What is being asked:
Filter the records for "agent" and keep each line that has it.

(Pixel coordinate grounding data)
★ ★ ★ ★ ★ ★ ★
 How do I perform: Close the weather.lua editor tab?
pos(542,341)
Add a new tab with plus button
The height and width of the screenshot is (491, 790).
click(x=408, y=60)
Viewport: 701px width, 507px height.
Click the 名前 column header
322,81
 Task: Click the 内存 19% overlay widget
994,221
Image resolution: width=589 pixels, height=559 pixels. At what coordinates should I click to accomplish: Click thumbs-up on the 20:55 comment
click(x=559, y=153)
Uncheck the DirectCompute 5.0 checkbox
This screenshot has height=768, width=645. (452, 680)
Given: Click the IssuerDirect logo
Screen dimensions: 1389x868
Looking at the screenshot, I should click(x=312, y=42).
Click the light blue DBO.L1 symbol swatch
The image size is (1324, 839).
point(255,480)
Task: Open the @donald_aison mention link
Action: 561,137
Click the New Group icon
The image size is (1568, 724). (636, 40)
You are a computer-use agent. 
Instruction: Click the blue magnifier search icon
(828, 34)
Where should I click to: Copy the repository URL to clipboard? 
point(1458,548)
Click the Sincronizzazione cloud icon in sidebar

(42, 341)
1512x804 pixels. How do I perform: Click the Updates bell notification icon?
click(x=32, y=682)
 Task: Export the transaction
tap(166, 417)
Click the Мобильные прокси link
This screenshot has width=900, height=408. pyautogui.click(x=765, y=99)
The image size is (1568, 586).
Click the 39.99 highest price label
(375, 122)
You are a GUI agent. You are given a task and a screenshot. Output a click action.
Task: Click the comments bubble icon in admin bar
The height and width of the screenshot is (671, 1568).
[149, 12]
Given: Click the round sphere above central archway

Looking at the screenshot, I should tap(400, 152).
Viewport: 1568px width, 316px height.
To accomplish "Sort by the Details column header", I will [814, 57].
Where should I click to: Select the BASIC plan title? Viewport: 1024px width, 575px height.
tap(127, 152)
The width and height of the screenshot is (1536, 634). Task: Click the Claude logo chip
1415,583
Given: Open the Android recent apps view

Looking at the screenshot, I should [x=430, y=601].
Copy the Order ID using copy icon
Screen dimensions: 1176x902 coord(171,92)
★ ★ ★ ★ ★ ★ ★
Answer section:
You are a computer-use agent. 
You are a GUI agent. You are given a task and a screenshot. Output a click action.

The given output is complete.